What can grandparents do?

52 replies

Storm4star · 15/05/2018 09:28

I have seen literally countless threads on here complaining that GPs did this, that and the other and have offended/upset the parent.

When I was a kid, grandparents did spoil you. That was a given. It didn’t make me expect the same treatment from my parents, I understood all along that the rules were different when I was with them. I have a million fond memories of my GPs and, especially now they’re both gone, I cherish those memories.

If the grandparent of your child was a toxic parent then yes I can understand limiting or even cutting contact, but otherwise I just don’t get why people are so controlling over what GPs do when they have their grandkids over.

OP posts:
BertieBotts · 15/05/2018 11:04

It is when expectations clash that you get a problem.

If the GPs think that certain food patterns or behaviour management styles or safety guidelines are normal and don't expect to be challenged on them, yet the parents expect them to magically know what modern standards are and stick to those, especially without ever actually discussing it then you get clashes, and people get hugely annoyed with each other rather than just communicating about it and being open minded. If you can both be open minded, it makes it easier.

In addition people get excited about babies and it's such a hugely emotional thing, especially when you've had your own before, you do get stuck in your ways of how to do things and you tend to build this image up in your head of it being how it was when yours was/were little. That's jarring when someone says no, no, we're doing it this way - and if you're a sensitive kind of person you might even take it personally, like what, was the way I raised you/DH not good enough?

---------------

## Required work
1. Say whether each statement agrees with the forum thread on grandparents, answering yes or no and quoting the words that decide it.
(a) The first poster's own grandparents are both still living.
(b) BertieBotts says that when both sides are open minded, things become easier.
(c) The first poster says being spoiled by grandparents led to expecting the same treatment from parents.
2. Please answer these questions from the forum thread on grandparents.
(a) How many replies does the thread have?
(b) On what date and at what time did BertieBotts post?
(c) In what case does Storm4star say limiting or cutting contact is understandable?

## Given material
---------------

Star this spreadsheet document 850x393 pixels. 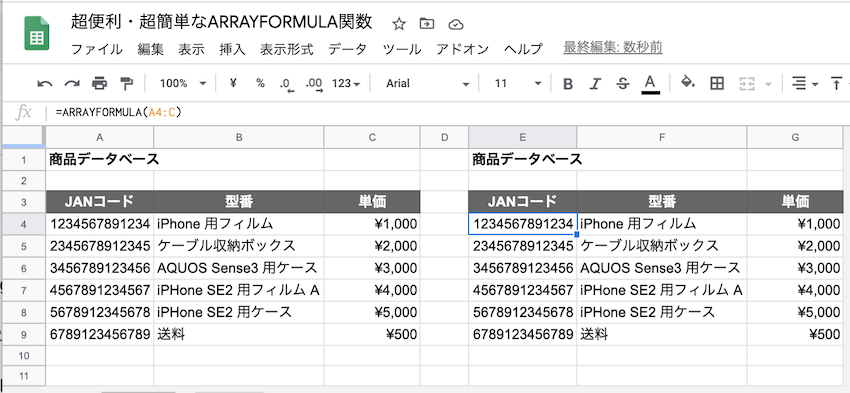pos(399,24)
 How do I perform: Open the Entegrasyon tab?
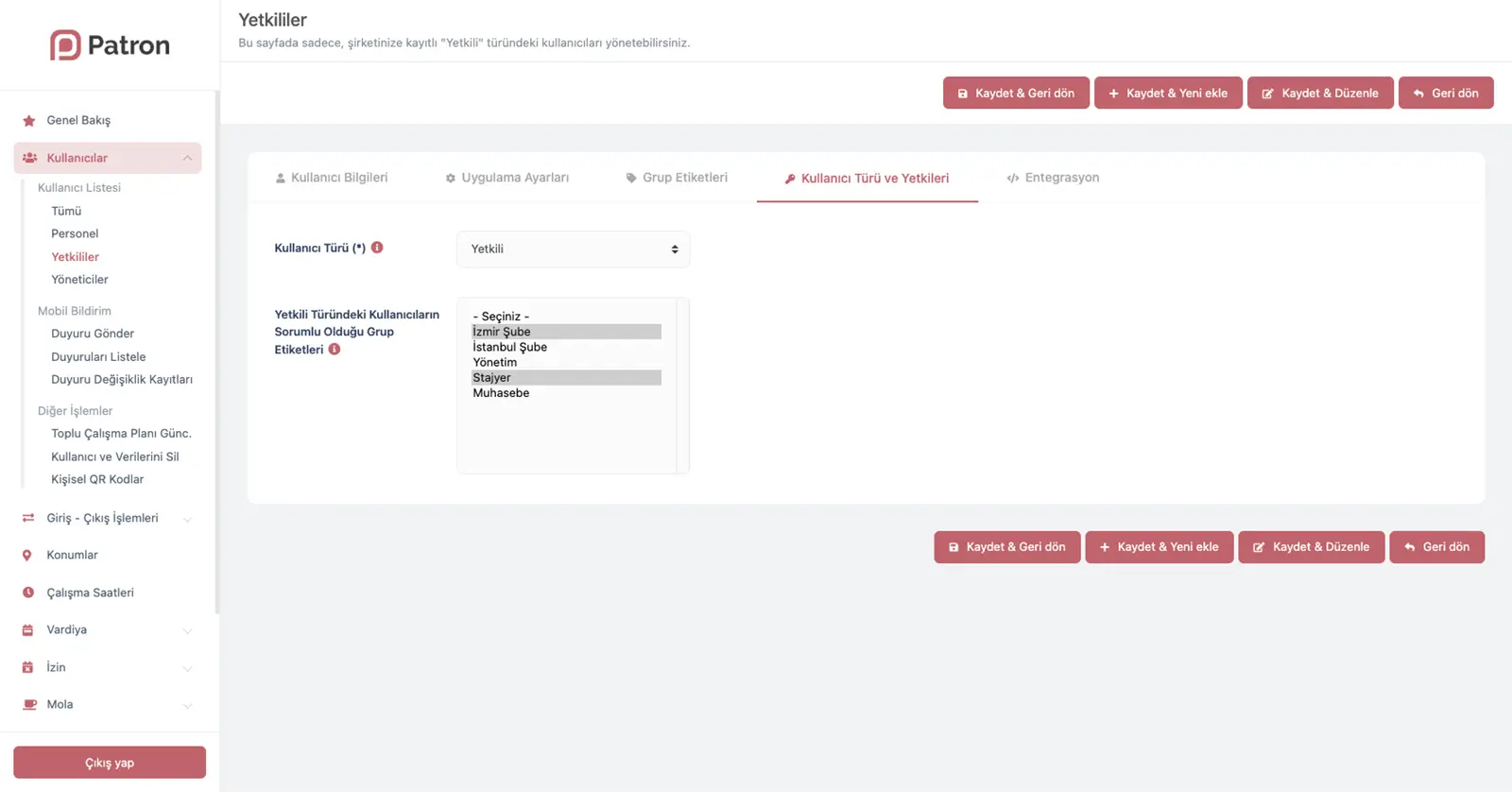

---------------

## Solutions to the problems
1.
(a) No: "especially now they’re both gone"
(b) Yes: "If you can both be open minded, it makes it easier."
(c) No: "It didn’t make me expect the same treatment from my parents"

2.
(a) 52 replies
(b) 15/05/2018 at 11:04
(c) If the child's grandparent was a toxic parent